If the role of the home in asset based welfare is considered from a design perspective, the home is another interface, or ‘tap’, from which to draw welfare goods. This tap, however, does not rely solely on the government as its source but rather on a range of complex arrangements of institutions and services. Delivery through this tap involves more risk, uncertainty and complexity, as governments’ ability for delivery is subject to other agents and wider economic forces. If the view of the home as an interface is broadened, it could involve designing it as a platform where a range of services combine to support asset realisation, governments’ ability to deliver welfare goods and enhance the ability of asset holders, to utilise them as a productive force. This broadening of access, can in part, be used to ease risks associated with the complexity involved in delivery of welfare goods. New development and ownership models, can in turn democratise this access to asset accumulation by broadening its range and form.
David Ing. Incubating Service Systems Thinking: New frames for collaborating on a pattern language for service systems
“Service systems thinking” is proffered as a label for an emerging body of work that: (i) builds on social systems thinking (i.e. socio-psychological, socio-technical and socio-ecological systems perspectives) to advance a transdisciplinary appreciation of service systems science, management, engineering and design; (ii) explores opportunities to enrich Alexanderian patterns and categorized pattern catalogs into a generative pattern language; and (iii) collaborates on new platforms, moving from inductive-consensual wiki pages to a multiple-perspectives (federated) wiki.
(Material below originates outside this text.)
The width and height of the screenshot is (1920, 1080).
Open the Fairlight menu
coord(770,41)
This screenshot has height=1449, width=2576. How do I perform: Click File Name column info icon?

The service systems thinking community can learn from work organization methods, tools and licensing well known to the open source community. First steps in the collaboration can follow the incubation patterns demonstrated by the Apache Software Foundation and the Eclipse Foundation. This initiative has been initially endorsed by leaders in the International Society for the Systems Sciences (ISSS), International Council on Systems Engineering (INCOSE) and the International Society of Service Innovation Professionals (ISSIP).